After UK threat, Ecuador to decide on Assange asylum today

After UK threat, Ecuador to decide on Assange asylum today

After UK threat, Ecuador to decide on Assange asylum today

Ecuador has said it will announce its decision on WikiLeaks founder Julian Assange's application for asylum later today, after Britain reportedly threatened to enter the country's embassy here to arrest him.

Ecuador and Britain appeared to have reached a diplomatic impasse over Assange, who has taken refuge in its embassy here.

Britain says it is under legal obligation to extradite Assange to Sweden to face allegations of sexual assault, while Ecuador insists that British authorities entering the embassy would violate the Vienna convention and would be considered a hostile act.

According to Ecuador's foreign minister Ricardo Patino, Britain had issued a 'threat' to enter the country's embassy in London in a letter served by a British embassy official in Quito.

A decision on Assange's asylum application will be announced today at 0530 IST, he said.
Britain believes that it can withdraw diplomatic immunity and then enter the embassy under the Diplomatic and Consular Premises Act, 1987.

Reports from Quito quoted extracts of the British embassy letter: "You need to be aware that there is a legal base in the UK, the Diplomatic and Consular Premises Act 1987, that would allow us to take actions in order to arrest Mr Assange in the current premises of the Embassy."  

The letter added: "We need to reiterate that we consider the continued use of the diplomatic premises in this way incompatible with the Vienna Convention and unsustainable and we have made clear the serious implications that this has for our diplomatic relations."  

An Ecuadorean government spokesman said: "We are deeply shocked by the British government's threats against the sovereignty of the Ecuadorean Embassy and their suggestion that they may forcibly enter the embassy".

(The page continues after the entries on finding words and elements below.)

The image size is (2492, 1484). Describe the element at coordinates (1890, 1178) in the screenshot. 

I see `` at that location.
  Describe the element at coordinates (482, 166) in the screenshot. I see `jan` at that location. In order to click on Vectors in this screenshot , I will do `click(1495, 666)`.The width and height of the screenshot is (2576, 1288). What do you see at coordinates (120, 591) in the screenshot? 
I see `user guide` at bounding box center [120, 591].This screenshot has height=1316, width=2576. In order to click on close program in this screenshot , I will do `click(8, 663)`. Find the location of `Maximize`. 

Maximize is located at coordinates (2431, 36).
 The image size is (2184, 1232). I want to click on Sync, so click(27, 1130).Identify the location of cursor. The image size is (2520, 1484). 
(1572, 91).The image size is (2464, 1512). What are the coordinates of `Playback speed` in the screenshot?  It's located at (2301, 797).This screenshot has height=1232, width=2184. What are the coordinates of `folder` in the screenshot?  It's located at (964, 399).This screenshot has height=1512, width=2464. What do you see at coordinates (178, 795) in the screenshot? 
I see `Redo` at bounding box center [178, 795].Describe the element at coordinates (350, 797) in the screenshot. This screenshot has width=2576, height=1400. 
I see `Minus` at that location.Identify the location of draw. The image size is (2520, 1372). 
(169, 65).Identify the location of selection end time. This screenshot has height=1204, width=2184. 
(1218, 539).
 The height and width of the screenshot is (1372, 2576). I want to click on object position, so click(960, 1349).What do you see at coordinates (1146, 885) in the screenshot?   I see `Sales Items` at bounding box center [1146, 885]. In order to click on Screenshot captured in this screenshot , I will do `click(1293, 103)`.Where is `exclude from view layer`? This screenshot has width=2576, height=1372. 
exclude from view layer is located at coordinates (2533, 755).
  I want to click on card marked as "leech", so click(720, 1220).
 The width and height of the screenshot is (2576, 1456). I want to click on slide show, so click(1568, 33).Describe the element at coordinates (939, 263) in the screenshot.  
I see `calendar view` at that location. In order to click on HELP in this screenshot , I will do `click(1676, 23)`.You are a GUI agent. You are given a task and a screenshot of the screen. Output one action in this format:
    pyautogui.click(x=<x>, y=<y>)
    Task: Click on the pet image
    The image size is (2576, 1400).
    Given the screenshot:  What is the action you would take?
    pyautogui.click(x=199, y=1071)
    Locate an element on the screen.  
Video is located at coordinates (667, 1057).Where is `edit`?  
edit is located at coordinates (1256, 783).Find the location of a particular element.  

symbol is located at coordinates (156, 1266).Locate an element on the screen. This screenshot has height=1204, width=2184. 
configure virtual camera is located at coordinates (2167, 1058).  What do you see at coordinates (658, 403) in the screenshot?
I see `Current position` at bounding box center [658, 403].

He added: "This a clear breach of international law and the protocols set out in the Vienna Convention. This stands in stark contrast to the escalation of the British Government today with their threats to break down the door of the Ecuadorean Embassy".

In London, a Foreign Office spokeswoman said: "We have consistently made our position clear in our discussions with the government of Ecuador.

"The UK has a legal obligation to extradite Mr Assange to Sweden to face questioning over allegations of sexual offences and we remain determined to fulfill this obligation".

She added: "We have an obligation to extradite Mr Assange and it is only right that we give Ecuador the full picture.

"Throughout this process we have drawn the Ecuadoreans' attention to relevant provisions of our law, whether, for example, the extensive human rights safeguards in our extradition procedures, or the legal status of diplomatic premises in the UK. We are still committed to reaching a mutually acceptable solution."